Situation-induced depressions may result from serious personal losses (job, spouse, death of a loved one), work burnout, or exhaustion from long-term care of a sick family member. In addition to causing sadness, discouragement, or a sense of meaninglessness, these stressful situations can engender physical lethargy and emotional isolation, which tend to be self-reinforcing: exhaustion and isolation breed more exhaustion and isolation. Furthermore, this kind of depressed client doesn't just need to change an attitude, but also the situation itself by doing something about it.
Paul was sent on a year-long job assignment to the other side of the country. Since his wife preferred remaining close to her two adult children and several grandkids, he went by himself. Lonely and cut off from his normal routines, he worked long hours—often 10 to 14 a day—to fill the void. When he finally returned home to his former job, his old world had changed: he'd been replaced as captain of his bowling team; he decided not to rejoin his men's club and church; his young grandchildren barely remembered him. In addition, his wife generally kept busy with activities that didn't include him, such as gardening, book clubs, and a women's golf league. Feeling even lonelier and emptier, he filled his hours with work, which at least gave him some sense of being useful, if not important. His increasing exhaustion and detachment made him irritable with everyone and disinterested in social activities; he grew aloof even from his wife and children.
Finally, his wife suggested they separate, which prompted him to seek therapy. In a classic case of burnout, like Paul's, working becomes a substitute for feelings and relationships. The adrenaline rush of nonstop activity or meeting deadlines creates the sensation of having feelings, temporarily obscuring an otherwise painful awareness of underlying emptiness and isolation.

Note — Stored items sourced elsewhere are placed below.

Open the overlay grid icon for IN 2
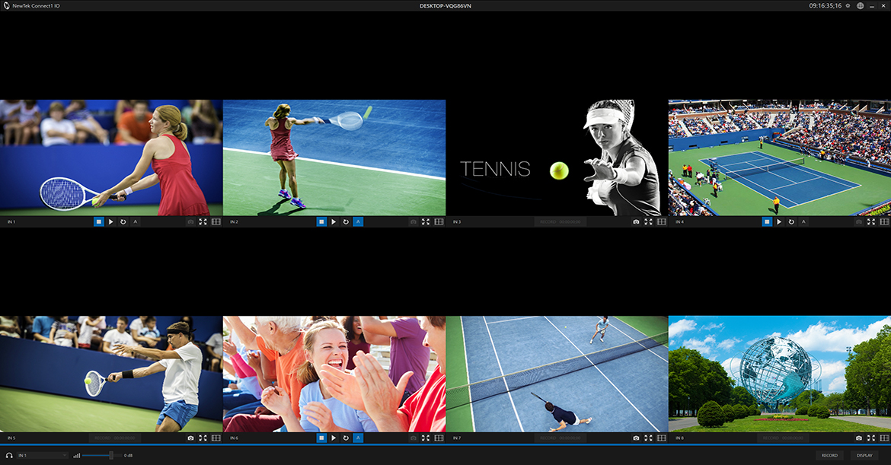 439,221
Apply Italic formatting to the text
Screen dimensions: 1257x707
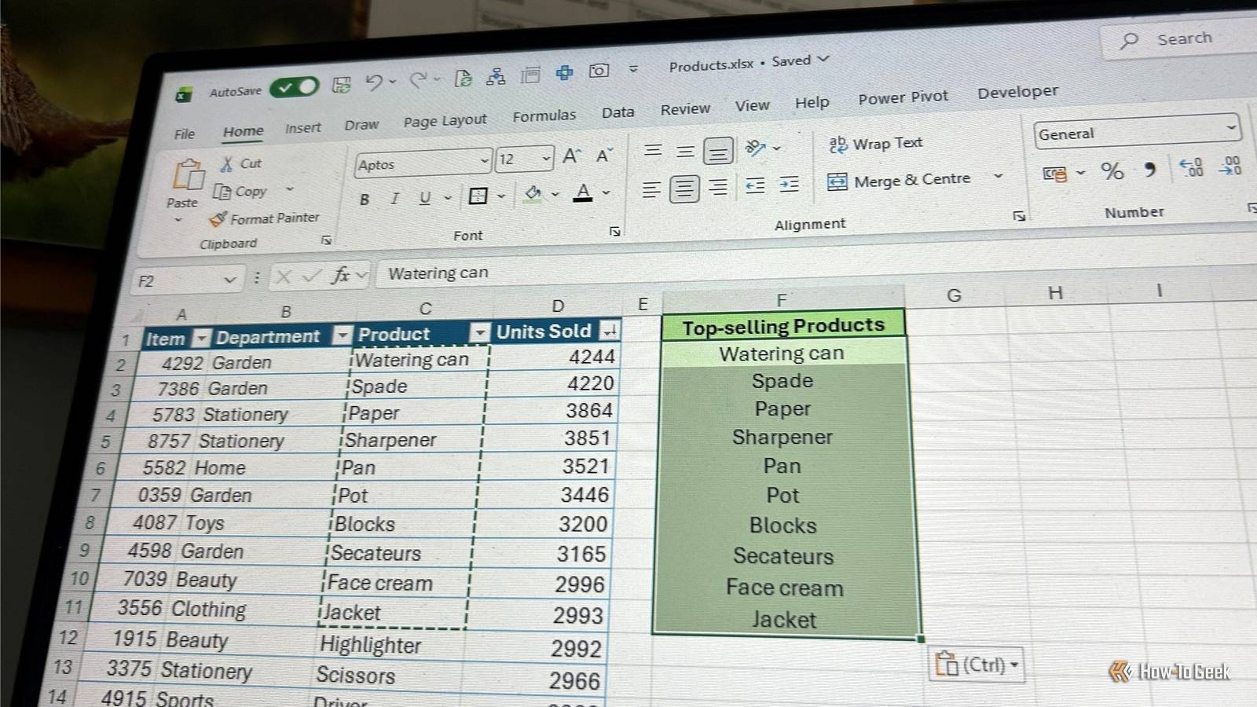[394, 199]
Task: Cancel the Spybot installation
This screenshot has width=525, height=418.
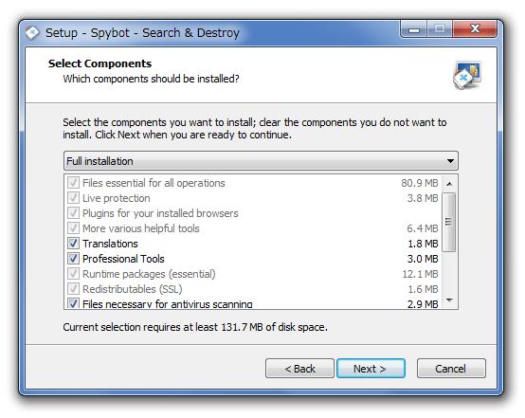Action: point(451,369)
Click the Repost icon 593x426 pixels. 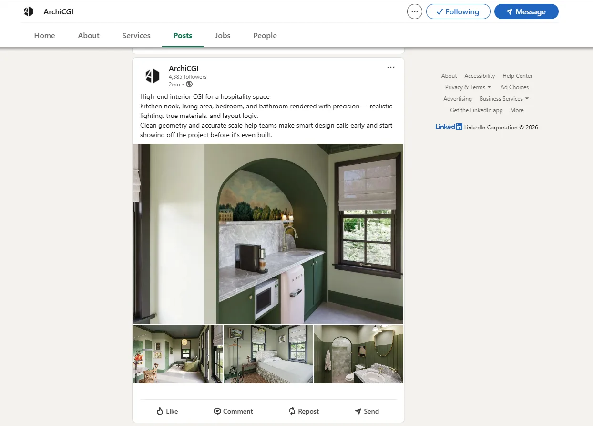(291, 411)
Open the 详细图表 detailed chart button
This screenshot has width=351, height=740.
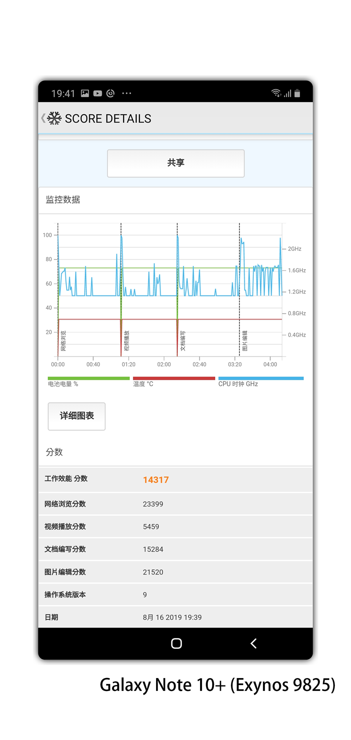(77, 416)
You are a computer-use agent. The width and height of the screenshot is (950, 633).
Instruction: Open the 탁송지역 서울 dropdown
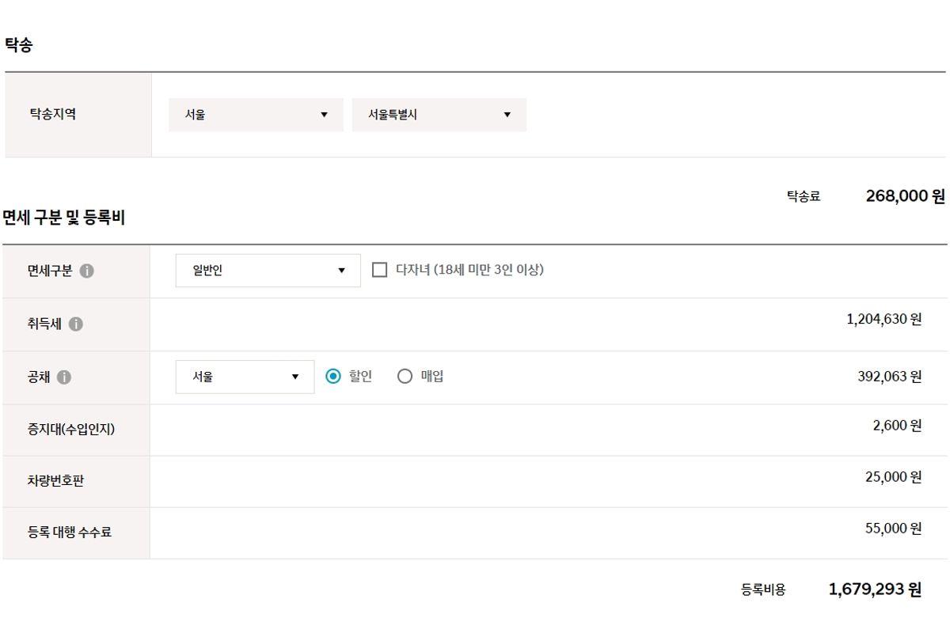[255, 115]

Clients suffering burnout tend to complain about their intense responsibilities and the ensuing stress, but they don't see the depression lurking beneath the surface. Paul needed first to cool down his burnout, by taking straightforward, practical steps to restore his overall health—eat better, exercise more, improve his sleep habits. He needed to remember what he used to like to do for fun and begin doing it again. For example, he reinstituted a lunchtime basketball game with work friends, and the camaraderie and exercise together began to raise his energy. He slept better once he started getting some exercise, and even lost a few pounds—which made him feel less sluggish.
During his year away, he'd developed no social life, and spent his evenings watching TV alone until bed. It was a habit he kept up when he returned home, so his family finally stopped talking with him. He seemed to interact only when he was with his grandchildren—which wasn't often because he was too emotionally depleted and apathetic to initiate social contact with them. Such self-reinforcing isolation isn't unusual: depressed people show limited interest in others, who then lose interest in them.

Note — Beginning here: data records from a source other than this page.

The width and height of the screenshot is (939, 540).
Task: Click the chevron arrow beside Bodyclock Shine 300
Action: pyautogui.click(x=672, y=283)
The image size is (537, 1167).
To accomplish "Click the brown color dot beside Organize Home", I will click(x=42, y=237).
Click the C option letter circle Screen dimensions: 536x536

To end isolation, Paul agreed that instead of waiting for his kids to become interested in him, he'd act as if he were interested in them. He thought that he could get up enough energy to call and invite them to come over once a week or a couple of weekends a month. Because his mental lethargy made it hard for him to think of activities at the moment, we planned specifically what he'd invite them to do—walk to the park or play a new video game—activities that he couldn't readily excuse himself from doing.

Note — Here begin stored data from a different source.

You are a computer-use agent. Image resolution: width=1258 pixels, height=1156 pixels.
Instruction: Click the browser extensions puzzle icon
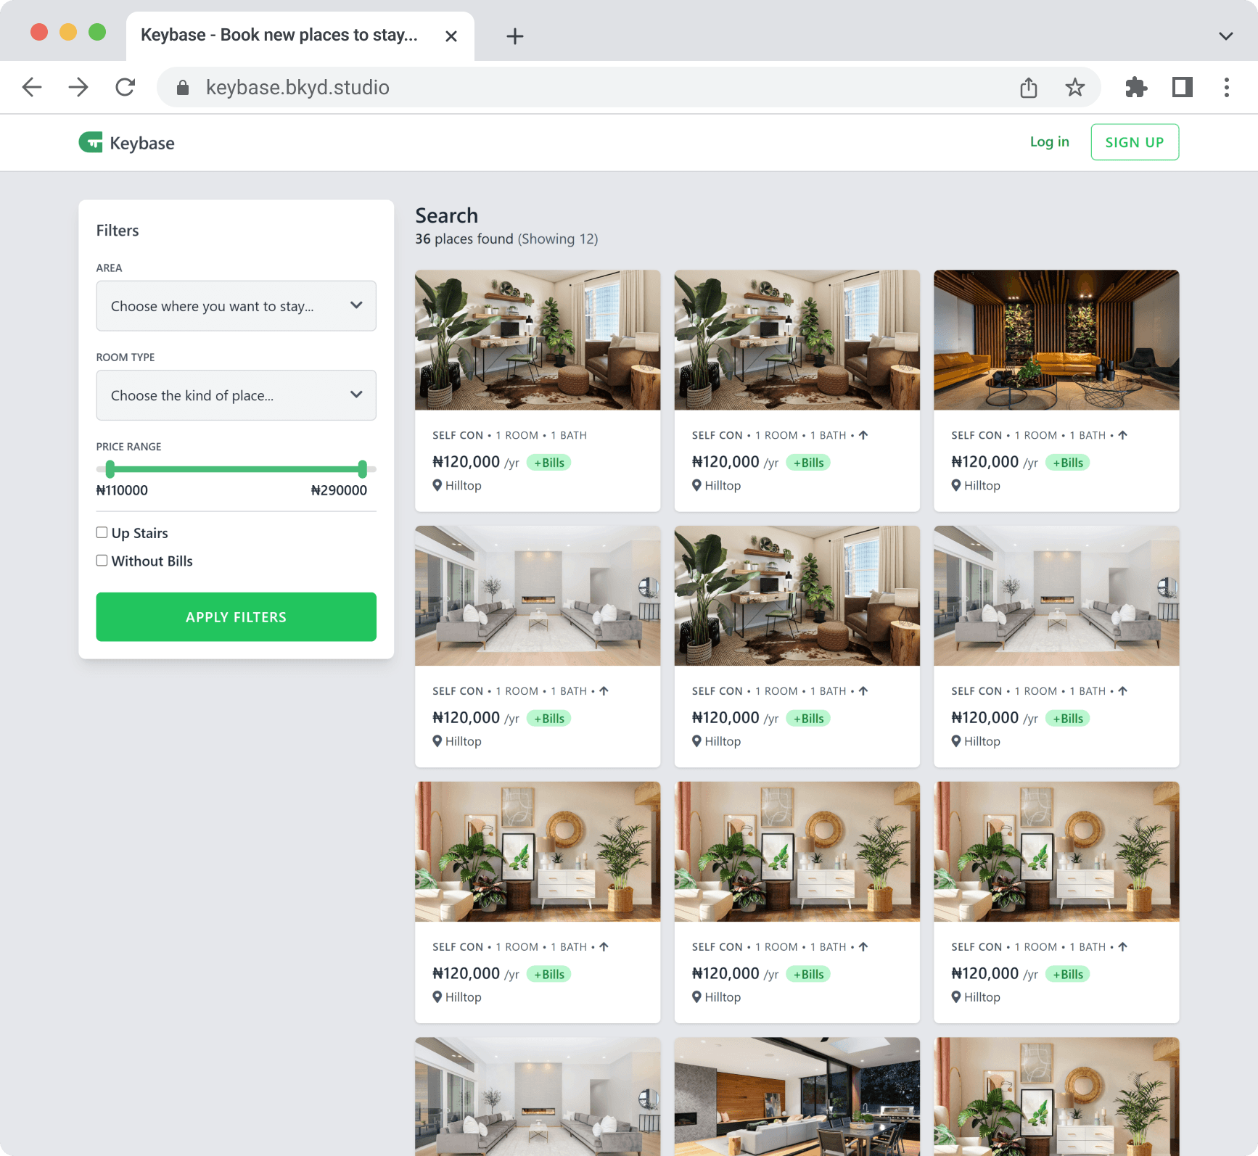(1135, 88)
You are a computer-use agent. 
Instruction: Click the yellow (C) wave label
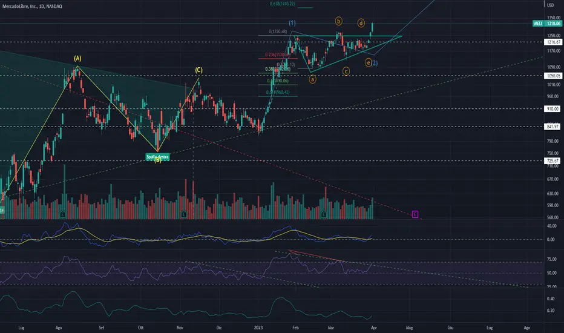[198, 70]
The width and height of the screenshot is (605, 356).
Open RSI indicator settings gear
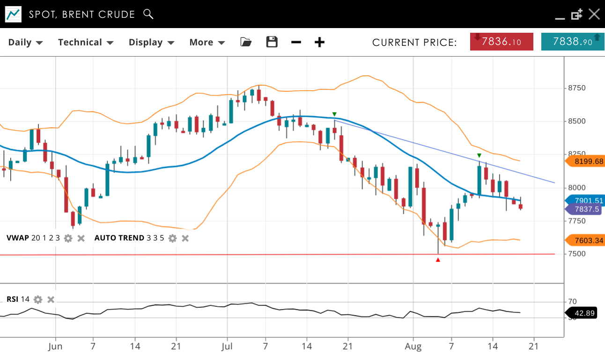38,299
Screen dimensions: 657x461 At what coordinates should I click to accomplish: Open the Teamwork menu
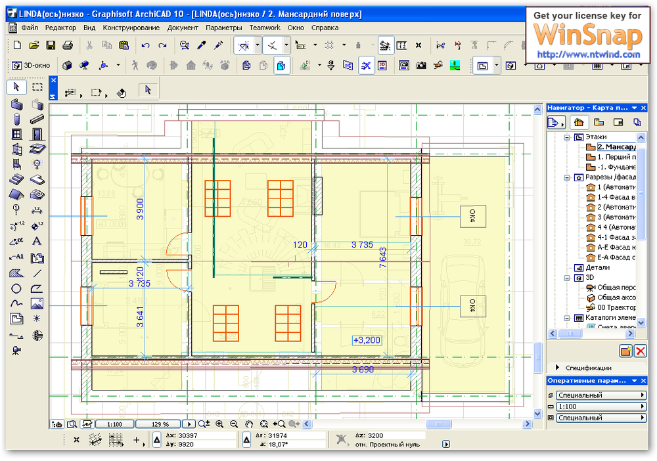click(x=265, y=28)
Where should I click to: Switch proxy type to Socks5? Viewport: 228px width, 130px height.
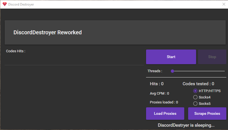click(196, 104)
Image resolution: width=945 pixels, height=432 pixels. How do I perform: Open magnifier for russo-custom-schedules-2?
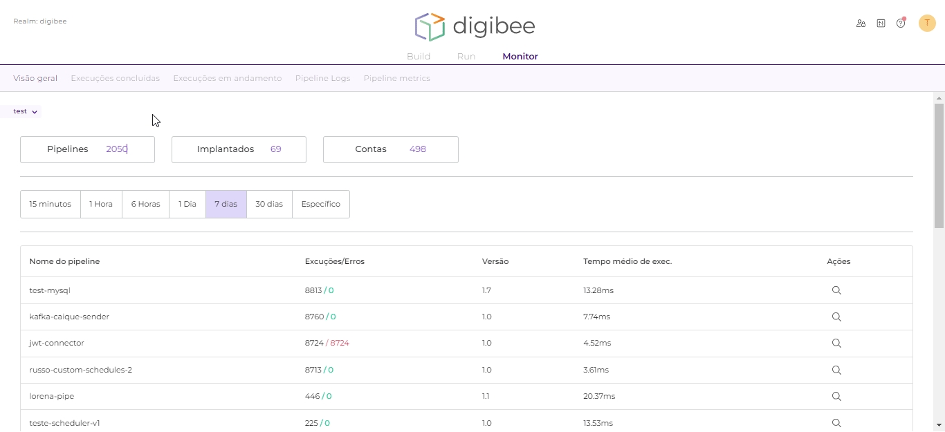[836, 370]
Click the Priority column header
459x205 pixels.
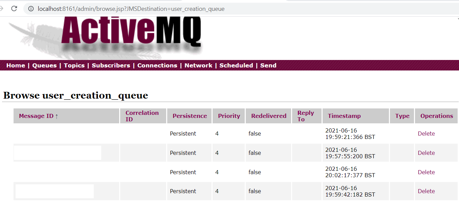[x=228, y=116]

Isolated people often find that it takes less energy to stay isolated than to make the effort to connect with other people, even though the latter makes them feel better. Because Paul was genuinely devoted to his grandkids, he felt more responsibility to try hard for their sake. Interacting with his grandchildren gave him more opportunity to talk with his adult children about their mutual interest in the kids—beginning a cycle of self-reinforcing meaningful contact.